Do you eat at a franchise restaurant or a mom & pop cafe?
I drive miles out of my way, past a Walmart, to shop at a locally-owned grocery store.
I love those new Sharpie retractable pens! I pay about a dime a dozen more for ‘em at the locally-owned office supply store.
The food’s better at the family-owned Mexican restaurant than Taco Bell.
CONs emote with rapture about the power of small businesses. But in real life they tend to eat at Applebee’s, shop at Walmart, and drink cola water instead of out of the tap.
From the Op-Ed:
“It is no accident that the recession ended just as Washington’s fiscal stimulus program began providing its maximum impetus to the economy. If the financial crisis had been allowed to continue unchecked by aggressive government action, we would not yet have reached a turning point.”
The tracker I found at Propublica shows today that only 36% of the stimulus package has either been spent or is in the process of being spent. The data required to say “recession over” lags behind so much that likely less than about 20% of the stimulus money was out of the hands of the money-changers in government at the time.
Hence I find little in the Op-Ed that has any kind of value. Looks like the NY Times is just cheer-leading for government spending and intervention yet again.
CONs emote with rapture about the power of small businesses. But in real life they tend to eat at Applebee’s, shop at Walmart, and drink cola water instead of out of the tap.
————–
Gosh did nayone else know about Monkey’s omnipresence? He sees you when your sleeping, he knows when you’re awake and where you’re eating. (Better eat those veggies) He knows where you’re shopping and what you drink. Monkey doesn’t just dream of being governor, he wants the Santa Claus gig.
It is true that it is small business that employs the majority of people as a whole.
But all business depends on one factor…. Demand for their service or products.
There is only one way to increase small business and that is to extend the demand.
Not a easy thing to do and very few are large enough to effect the national demand.
The true gage of a recovery is not the demand on large business or the stock market.
It is the fast food market and those who depend on it for their business.
If the local planned Mc Donald or other fast food restaurant to be build is now on hold or forgotten.

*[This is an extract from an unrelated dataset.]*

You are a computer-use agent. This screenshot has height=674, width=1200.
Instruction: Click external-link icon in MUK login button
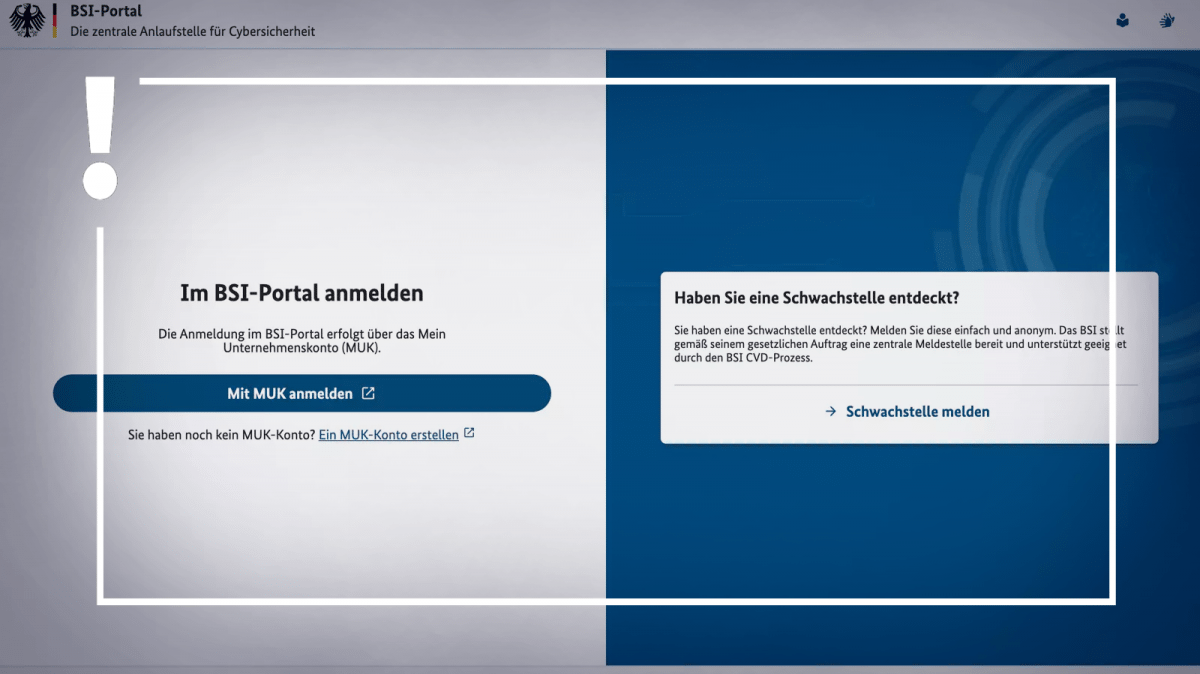click(368, 393)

The economy is not truly recovering, the over all employment is not either as these restaurants are the main services of the worker and their family. If you can not afford to eat at the fast food place you can not afford to do anything else that will help the economy.

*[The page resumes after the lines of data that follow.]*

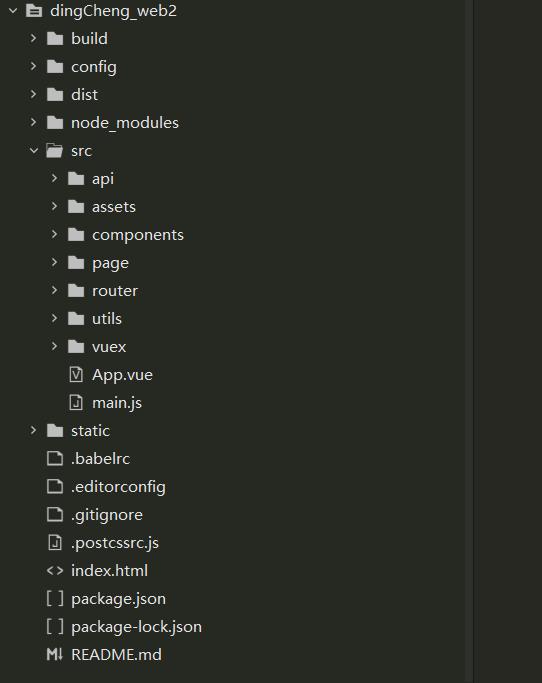The height and width of the screenshot is (683, 542).
Task: Click the Vue file icon beside App.vue
Action: pyautogui.click(x=76, y=375)
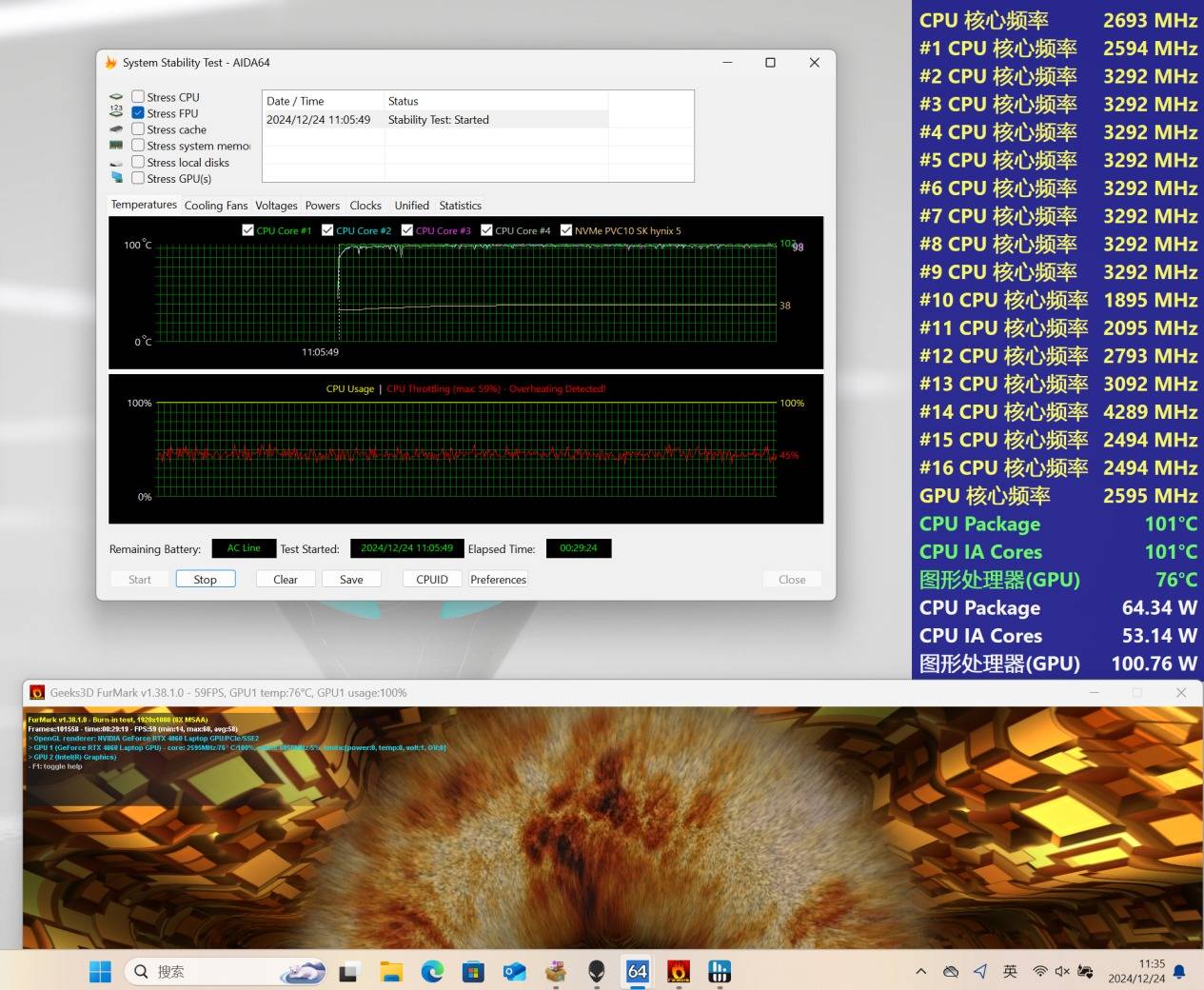This screenshot has width=1204, height=990.
Task: Open the Statistics tab
Action: [460, 206]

“outlander” reads my inner thoughts –
“Monkey doesn’t just dream of being governor, he wants the Santa Claus gig.”
Wouldn’t work out.
I grew a beard a while back and didn’t like it all that much. And I prefer kitties over reindeer and that sled’s gonna go nowhere.
Further, I am not now — nor have I ever been — a candidate for Governor of the great State of Kansas.
So…
Do you have any comments relating to, y’know, this thread’s topic?
I thought not.
My, my, someone is having delusions of grandure this morining.